I have something to admit, something I thought I had to keep a secret and something people talk about as if it’s taboo. I hear it all the time from friends, and family members; “I’m so glad I didn’t have to enter the online dating scene to meet my partner.” Well I did. And I’m not ashamed of it.
I met my other half online nearly two years ago. No, I didn’t swipe right and luck out. I created a profile on OkCupid, answered a bunch of questions, ended up finding his profile, received a message from him and started having a conversation. It wasn’t like A Cinderella Story, but we clicked (ha).
We exchanged numbers, despite me heading out of province for three weeks for the holidays. We texted regularly and were so excited to meet each other when I got back. We met in a Chapters, where, just before, I was talking to my best friend on the phone, seeking reassurance that even if things didn’t work out, I’d probably still have a good time.
We had an amazing dinner with conversation that never seemed to end! His laugh makes me smile and giggle, still. He drove me home, across the city from his place, and we kissed goodnight. I ended up smiling and headed up to my bathroom to get ready for bed. I noticed a peppercorn between my two front teeth and was absolutely mortified that he didn’t tell me, and somehow convinced myself there was going to be no second date. All because of a peppercorn!

The next morning I received a message from him, asking when he was going to see me next. By the end of the month, we were a couple. Over a year and a half later, we live in our first place together, are continuously working towards our own dreams and our dreams together, while encouraging one another along the way. We’re the definition of “team” like you’ve never read it before.
I had Tinder for a brief period of time before I met my match, but I wasn’t a fan of it. There weren’t many editing options on Tinder when I signed up and I didn’t want someone basing whether or not we were going to date by my Facebook profile picture. I also had a profile on Plenty of Fish, but found OkCupid did a better job highlighting different people, personalities.
I also noticed OKCupid had a younger demographic and I received more genuine messages on the site, including comments about information shared in my profile, like interests and accomplishments,, as opposed to a “Sup, babe?”
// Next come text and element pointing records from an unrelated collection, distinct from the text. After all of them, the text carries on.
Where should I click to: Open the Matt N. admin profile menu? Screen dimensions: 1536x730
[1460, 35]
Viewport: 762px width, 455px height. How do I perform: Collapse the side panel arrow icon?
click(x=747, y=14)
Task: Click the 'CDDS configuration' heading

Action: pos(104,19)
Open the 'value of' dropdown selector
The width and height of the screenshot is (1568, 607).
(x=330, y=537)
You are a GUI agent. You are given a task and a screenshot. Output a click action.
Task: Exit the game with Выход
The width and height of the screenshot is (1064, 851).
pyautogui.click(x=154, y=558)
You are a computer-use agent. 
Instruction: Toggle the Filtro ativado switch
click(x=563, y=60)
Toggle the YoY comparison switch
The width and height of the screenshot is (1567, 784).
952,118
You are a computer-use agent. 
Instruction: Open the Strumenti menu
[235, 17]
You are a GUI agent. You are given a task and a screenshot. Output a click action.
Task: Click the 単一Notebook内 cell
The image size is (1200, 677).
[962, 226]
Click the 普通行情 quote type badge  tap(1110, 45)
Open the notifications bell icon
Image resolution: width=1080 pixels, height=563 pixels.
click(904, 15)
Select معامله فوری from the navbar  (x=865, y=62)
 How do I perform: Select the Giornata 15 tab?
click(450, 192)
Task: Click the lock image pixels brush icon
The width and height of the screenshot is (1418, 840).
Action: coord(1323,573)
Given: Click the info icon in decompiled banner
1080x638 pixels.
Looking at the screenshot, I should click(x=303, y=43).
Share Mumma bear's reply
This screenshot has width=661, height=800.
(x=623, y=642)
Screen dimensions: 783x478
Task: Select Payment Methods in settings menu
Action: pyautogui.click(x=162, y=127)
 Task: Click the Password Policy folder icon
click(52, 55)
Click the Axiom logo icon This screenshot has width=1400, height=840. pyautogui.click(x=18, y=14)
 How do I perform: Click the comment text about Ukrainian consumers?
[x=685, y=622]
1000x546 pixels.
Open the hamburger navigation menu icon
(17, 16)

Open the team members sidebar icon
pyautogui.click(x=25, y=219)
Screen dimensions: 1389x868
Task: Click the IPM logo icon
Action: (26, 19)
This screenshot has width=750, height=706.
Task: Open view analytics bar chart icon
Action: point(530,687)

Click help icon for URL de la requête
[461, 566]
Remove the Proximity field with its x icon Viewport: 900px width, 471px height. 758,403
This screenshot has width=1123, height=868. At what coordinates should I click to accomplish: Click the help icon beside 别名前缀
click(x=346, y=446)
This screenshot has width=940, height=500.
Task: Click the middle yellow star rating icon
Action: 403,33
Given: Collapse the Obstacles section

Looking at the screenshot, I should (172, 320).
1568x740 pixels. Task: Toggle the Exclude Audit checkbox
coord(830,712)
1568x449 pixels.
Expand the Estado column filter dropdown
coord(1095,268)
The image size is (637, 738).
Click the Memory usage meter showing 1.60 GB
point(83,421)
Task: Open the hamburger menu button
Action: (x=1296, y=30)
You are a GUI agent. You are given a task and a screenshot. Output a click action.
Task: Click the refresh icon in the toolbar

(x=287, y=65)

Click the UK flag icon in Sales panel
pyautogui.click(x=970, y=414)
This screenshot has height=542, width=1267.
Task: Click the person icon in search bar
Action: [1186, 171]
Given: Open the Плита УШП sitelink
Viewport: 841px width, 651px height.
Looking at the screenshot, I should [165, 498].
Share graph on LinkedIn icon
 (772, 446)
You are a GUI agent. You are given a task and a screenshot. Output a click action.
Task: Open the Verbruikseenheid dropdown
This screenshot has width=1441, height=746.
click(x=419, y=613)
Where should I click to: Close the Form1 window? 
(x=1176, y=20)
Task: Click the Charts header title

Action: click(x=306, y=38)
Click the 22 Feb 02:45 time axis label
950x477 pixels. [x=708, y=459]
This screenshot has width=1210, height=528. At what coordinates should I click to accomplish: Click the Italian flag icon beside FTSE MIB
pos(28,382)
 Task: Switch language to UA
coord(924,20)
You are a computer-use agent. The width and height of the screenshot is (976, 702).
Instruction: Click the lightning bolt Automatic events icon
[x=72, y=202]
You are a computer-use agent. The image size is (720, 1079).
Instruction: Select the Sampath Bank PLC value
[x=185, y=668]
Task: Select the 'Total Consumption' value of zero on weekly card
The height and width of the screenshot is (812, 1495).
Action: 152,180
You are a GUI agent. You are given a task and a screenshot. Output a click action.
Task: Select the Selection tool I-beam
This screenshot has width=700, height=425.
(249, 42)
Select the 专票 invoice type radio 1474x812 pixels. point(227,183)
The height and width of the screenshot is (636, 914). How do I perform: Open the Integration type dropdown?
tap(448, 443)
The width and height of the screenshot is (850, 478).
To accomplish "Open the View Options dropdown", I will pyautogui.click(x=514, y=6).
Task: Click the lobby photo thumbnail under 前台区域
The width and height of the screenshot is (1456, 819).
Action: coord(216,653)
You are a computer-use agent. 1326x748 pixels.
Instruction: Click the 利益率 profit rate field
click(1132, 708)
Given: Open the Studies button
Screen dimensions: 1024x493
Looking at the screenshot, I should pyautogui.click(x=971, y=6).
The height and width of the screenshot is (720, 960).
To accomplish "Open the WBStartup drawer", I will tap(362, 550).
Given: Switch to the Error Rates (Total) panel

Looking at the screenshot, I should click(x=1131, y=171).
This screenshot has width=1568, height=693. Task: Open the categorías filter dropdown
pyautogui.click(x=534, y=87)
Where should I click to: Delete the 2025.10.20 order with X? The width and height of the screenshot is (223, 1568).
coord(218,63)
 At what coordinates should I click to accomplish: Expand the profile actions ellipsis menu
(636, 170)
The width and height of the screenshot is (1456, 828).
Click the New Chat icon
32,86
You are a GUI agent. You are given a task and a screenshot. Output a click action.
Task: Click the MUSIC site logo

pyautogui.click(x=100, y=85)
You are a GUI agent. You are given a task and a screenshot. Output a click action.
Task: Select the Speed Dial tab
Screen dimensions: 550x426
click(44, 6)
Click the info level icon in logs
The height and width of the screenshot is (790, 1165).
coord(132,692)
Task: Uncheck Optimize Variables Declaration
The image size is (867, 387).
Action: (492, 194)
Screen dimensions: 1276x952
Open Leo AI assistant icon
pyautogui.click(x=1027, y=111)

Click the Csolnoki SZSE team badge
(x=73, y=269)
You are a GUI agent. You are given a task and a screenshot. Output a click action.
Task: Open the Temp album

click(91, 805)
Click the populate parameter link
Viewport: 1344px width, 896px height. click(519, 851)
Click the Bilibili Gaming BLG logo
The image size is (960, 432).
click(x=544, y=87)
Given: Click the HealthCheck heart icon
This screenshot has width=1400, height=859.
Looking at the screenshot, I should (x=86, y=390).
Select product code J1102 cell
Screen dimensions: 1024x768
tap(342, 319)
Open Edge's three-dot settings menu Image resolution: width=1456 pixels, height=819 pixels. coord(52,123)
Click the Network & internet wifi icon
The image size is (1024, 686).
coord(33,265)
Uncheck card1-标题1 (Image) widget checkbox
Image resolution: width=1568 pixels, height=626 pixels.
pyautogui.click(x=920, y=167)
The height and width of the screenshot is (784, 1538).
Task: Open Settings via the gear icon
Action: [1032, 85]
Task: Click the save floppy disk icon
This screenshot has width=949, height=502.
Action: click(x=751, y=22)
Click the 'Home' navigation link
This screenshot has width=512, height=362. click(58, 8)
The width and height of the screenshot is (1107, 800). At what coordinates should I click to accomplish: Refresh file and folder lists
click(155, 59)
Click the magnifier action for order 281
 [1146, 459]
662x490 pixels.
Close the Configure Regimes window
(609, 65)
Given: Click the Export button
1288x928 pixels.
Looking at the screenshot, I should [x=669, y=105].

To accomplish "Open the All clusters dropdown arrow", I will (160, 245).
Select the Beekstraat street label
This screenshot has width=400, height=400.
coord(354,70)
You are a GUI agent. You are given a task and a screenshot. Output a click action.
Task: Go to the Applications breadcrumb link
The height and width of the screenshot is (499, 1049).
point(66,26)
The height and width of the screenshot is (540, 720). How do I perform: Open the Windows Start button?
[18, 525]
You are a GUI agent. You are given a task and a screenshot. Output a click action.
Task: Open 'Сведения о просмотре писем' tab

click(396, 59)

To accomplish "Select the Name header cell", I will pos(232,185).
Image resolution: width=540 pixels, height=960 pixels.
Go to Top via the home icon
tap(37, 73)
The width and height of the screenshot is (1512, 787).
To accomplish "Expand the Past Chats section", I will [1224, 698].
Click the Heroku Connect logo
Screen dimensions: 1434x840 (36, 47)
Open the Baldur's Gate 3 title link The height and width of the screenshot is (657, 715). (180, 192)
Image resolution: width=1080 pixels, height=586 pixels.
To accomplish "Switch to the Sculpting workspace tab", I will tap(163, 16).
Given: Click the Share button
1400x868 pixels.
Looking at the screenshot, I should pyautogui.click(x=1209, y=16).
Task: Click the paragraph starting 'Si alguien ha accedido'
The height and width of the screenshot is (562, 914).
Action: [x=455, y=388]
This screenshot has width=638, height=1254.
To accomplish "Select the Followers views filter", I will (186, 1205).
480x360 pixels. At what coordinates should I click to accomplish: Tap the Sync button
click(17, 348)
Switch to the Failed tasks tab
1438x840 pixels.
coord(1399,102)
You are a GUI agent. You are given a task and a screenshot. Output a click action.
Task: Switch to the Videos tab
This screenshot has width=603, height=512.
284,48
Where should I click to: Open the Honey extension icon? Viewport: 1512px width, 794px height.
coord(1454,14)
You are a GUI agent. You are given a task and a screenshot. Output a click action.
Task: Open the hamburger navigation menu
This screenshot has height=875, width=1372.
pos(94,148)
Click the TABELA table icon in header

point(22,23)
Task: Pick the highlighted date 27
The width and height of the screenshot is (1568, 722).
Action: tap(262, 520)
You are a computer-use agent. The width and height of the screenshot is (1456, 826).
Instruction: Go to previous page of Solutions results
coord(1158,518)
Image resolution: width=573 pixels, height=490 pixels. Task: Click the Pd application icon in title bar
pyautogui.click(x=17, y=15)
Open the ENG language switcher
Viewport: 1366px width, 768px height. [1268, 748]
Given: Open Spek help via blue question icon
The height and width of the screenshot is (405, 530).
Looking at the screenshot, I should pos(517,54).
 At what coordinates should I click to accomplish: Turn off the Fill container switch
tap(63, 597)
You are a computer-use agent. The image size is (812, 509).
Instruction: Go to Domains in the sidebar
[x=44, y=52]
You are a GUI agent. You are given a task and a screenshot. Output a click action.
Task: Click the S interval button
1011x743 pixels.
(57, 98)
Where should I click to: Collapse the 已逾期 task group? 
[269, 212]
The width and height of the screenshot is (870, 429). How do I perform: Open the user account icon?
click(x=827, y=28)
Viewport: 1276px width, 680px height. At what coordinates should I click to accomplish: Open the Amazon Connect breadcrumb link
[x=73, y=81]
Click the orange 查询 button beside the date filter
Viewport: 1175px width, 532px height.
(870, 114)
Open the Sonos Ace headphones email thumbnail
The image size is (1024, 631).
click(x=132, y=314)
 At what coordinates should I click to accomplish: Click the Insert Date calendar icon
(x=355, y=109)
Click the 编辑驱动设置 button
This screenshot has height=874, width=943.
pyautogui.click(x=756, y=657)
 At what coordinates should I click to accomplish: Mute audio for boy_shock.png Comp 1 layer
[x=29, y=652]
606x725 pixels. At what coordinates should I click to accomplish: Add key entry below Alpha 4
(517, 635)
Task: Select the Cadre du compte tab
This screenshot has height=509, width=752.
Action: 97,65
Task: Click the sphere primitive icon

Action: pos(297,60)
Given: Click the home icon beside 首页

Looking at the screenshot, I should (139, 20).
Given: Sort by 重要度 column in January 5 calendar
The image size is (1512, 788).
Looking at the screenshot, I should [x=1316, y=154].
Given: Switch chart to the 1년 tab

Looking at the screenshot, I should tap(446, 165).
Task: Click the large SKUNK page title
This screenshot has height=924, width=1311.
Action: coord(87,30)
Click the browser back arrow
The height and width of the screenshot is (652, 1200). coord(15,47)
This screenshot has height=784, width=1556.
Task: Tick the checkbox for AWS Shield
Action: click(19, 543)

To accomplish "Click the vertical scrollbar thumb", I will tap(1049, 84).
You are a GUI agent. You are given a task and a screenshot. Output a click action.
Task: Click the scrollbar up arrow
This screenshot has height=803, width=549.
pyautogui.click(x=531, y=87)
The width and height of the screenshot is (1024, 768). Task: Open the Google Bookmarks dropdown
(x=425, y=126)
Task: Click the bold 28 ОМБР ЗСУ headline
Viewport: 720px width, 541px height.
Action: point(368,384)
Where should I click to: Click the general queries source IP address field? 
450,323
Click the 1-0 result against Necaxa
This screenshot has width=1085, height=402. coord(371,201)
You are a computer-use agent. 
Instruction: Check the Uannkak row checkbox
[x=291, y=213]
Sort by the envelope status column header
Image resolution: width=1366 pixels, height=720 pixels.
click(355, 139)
Of course, the online dating scene did come with your stereotypical hurdles. Not every date was Prince Charming-esque, like the ones with my partner. That date with my partner also wasn’t the first date I had with an online suitor. There was the person who got back together with their ex, the guy who insisted I come to see him at 12:30 in the morning (didn’t happen), the ones who ask for naked pictures before even taking you for a coffee (!), the ones who stop replying for no apparent reason (helloo0o0o0o), and of course, the ones I just didn’t feel a connection with.
I don’t understand why there is still shame that comes with online dating. It’s just dating. The stories I’ve shared in this post are the same ones we told before online dating was a thing.
Now, though, we’re no longer in a time where we fear putting our identities on the Internet – look at your Instagram profile and all the things you post on it. People are worried about being “catfished,” and I’m not going to say these things don’t happen, but dating regardless of the style you choose, is going to have risks.

You need to be willing to be vulnerable (and safe!) when it comes to dating (any type of it), whether you’re going up to the person in the bar and introducing yourself or trusting your friend to set you up with that really cute coworker. For me, it is initially easier to be genuine and truly myself behind a screen, versus passing my number to someone on the train.
Though glad I’ve found my match (and I wouldn’t trade him for the world), I’d go back to online dating if I needed to. The connection that I have with my other half is amazing, indescribable even.
We’re very similar people and we knew this before we ended up on our first date – because we actually read each other’s profiles (of course, wishing the content wasn’t filled with lies).
If you’re single, and wondering if you should take the chance and make a profile on a dating site with which you feel most comfortable, I say yes. You may find all the wrong matches, but you may also find the right one (or even the right now one) – just as you would passing out your number at the bar.
There is no harm in trying. I did and I wouldn’t have had it any other way.